I pulled the CPU out and with my new multimeter, another tool added to my arsenal in recent times, I checked the new mosfet. Dead short. Then I pulled out the CPU and checked the voltage that was going to the socket.

Five. Entire. Volts.

That is NOT good. But it gave me some clues, of course. I checked the CPU next, and across VCORE and ground was also a dead short, less than an ohm. That may even be the internal resistance of my probes, so very clearly dead. Rest in peace, 400MHz K6-2. More CPUs ordered from eBay, another 400MHz CPU and a 300MHz one too, which was going to be my testing CPU as that way I wouldn't burn out the faster one if my repair didn't stick. I also placed an order for some 1000uf low-ESR capacitors to replace the ones which had clearly gone bad near the CPU socket. That does beg the question, though. What failed first, back in the day? The CPU was clearly bad, that mosfet burned up, and the capacitors were bulged and leaking... so... If the capacitors failed first, as this board was sold early in the capacitor plague era, it could have put more load on the mosfet due to not having the bulk capacitance to handle transients, which may have killed the mosfet, and then let 5v into a 2.2v CPU which caused THAT to die, and that just caused a chain reaction that set everything on fire.

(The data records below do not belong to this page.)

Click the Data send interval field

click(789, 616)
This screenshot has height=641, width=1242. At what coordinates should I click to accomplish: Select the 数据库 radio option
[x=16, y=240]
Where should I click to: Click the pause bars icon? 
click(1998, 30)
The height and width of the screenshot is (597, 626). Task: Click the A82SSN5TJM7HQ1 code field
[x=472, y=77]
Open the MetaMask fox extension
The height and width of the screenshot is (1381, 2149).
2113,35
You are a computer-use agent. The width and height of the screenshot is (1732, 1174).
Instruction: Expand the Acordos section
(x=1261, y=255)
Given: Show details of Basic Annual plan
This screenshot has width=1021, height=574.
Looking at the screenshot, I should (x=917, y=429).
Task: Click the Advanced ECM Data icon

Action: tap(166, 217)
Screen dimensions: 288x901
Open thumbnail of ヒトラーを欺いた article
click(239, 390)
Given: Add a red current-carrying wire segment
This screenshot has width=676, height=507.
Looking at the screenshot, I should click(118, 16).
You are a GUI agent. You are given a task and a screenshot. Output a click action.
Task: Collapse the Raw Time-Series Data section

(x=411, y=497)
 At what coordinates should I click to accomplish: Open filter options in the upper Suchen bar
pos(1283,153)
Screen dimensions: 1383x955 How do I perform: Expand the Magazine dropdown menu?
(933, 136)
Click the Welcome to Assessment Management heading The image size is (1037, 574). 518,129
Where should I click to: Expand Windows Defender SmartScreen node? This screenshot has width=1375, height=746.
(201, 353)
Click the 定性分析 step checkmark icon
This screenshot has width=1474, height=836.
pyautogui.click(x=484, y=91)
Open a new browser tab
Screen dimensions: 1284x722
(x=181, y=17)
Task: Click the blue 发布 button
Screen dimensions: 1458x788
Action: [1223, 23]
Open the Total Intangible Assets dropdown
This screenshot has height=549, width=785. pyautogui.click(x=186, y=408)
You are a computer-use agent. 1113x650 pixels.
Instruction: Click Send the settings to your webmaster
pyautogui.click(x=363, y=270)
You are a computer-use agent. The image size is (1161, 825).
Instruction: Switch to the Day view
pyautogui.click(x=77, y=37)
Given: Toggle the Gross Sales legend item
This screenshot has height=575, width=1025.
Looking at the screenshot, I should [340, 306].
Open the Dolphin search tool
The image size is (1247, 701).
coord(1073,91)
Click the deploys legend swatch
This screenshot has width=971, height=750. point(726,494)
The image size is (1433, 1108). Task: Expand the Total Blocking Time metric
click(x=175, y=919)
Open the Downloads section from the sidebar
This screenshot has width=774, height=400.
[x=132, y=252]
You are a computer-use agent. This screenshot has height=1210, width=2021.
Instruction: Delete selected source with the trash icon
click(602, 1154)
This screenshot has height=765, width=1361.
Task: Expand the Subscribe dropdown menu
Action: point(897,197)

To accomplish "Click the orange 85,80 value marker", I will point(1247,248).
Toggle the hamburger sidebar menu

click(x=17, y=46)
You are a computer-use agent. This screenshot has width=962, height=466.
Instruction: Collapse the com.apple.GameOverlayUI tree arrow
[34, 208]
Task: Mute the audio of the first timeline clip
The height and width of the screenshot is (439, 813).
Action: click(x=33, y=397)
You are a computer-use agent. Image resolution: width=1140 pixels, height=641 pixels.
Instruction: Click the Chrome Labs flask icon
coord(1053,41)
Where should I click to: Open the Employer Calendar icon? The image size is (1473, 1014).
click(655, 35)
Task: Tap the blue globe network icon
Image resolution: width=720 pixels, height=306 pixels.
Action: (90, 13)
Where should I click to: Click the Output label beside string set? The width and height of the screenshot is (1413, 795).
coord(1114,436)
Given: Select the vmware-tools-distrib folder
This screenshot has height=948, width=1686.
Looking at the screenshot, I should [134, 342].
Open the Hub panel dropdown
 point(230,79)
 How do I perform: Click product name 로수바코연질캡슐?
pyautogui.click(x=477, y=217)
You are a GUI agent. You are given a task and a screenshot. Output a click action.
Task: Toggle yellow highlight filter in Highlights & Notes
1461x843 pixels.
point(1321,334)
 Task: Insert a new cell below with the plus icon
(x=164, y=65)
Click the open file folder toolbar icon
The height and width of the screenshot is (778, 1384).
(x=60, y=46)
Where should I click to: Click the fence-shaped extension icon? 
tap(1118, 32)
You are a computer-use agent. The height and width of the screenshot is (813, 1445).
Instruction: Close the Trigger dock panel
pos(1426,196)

That's my theory, anyways. Fast forward. Now we are at the beginning of November, and my new CPUs have arrived. A fresh mosfet is installed, capacitors are installed, I had just gotten some cheap monitors at a local thrift shop for about $5 apiece if you break it down. So I get down on the floor and set up the board on top of a cardboard box, draged out a power supply and a keyboard, a hard drive I had from a data recovery project for a family friend, an optical and floppy drive I got out of an untested lot, and borrowed some ribbon cables from my hacked up IBM M50. Hela lent a 128MB memory module for the time being and I got everything set up. And it posted! My Rage 128 works, my RAM of course works, the CPU from eBay works, the drives all work, and my motherboard repairs WORKED.

I picked up a case off of ebay, a lovely beige box with just a touch yellowed on the front, but generally it had a REALLY sturdy metal construction and lots of room for activities. I had to fab a new floppy bracket and add a HDD cage, due to the original combination cage being missing, but the rest of the case is so solid that it doesn't bother me in the slightest.

Of course, Windows 98 was the first choice of operating system, but a friend convinced me to try OpenBSD on it as well, so that lives on a secondary SD Card drive. Haiku unfortunately doesn't seem to want to boot here. I added a Creative SoundBlaster Live! and a Rosewill ATA/133 controller to allow me to use the full size of the hard drive, as the native BIOS seems to freeze when it tries to detect it unless you use the 32GB capacity limit jumper. I also picked up a Cherry mouse that supports PS/2 and I plugged a Focus FK2001 keyboard I have into it as well, cause it has lovely clicky ALPS clone switches and a native PS/2 interface.

I wanted to install more RAM, but the board doesn't seem to like the high density 256MB sticks I was using in Hela, so I ended up needing to buy some low-density 256MB PC100 DIMMs, and that solved the problem. 512MB it is!

Finally, I went ahead and bought a faster K6-2. I would have LOVED to get a K6-III or even a K6-2+ or mobile, but those are honestly INCREDIBLY expensive for what they are. A plain K6-2 can be had for like $15 or less pretty much regardless of speed. The one I ordered is a K6-2/533 but my motherboard doesn't support a 97MHz bus speed, so it's running at 550MHz on a 100MHz bus. A slight overclock.

So here's where we stand:

I'll have more GPUs soon courtesy of a friend from Spain sending over some parts, apparently retro PCs are much cheaper over there.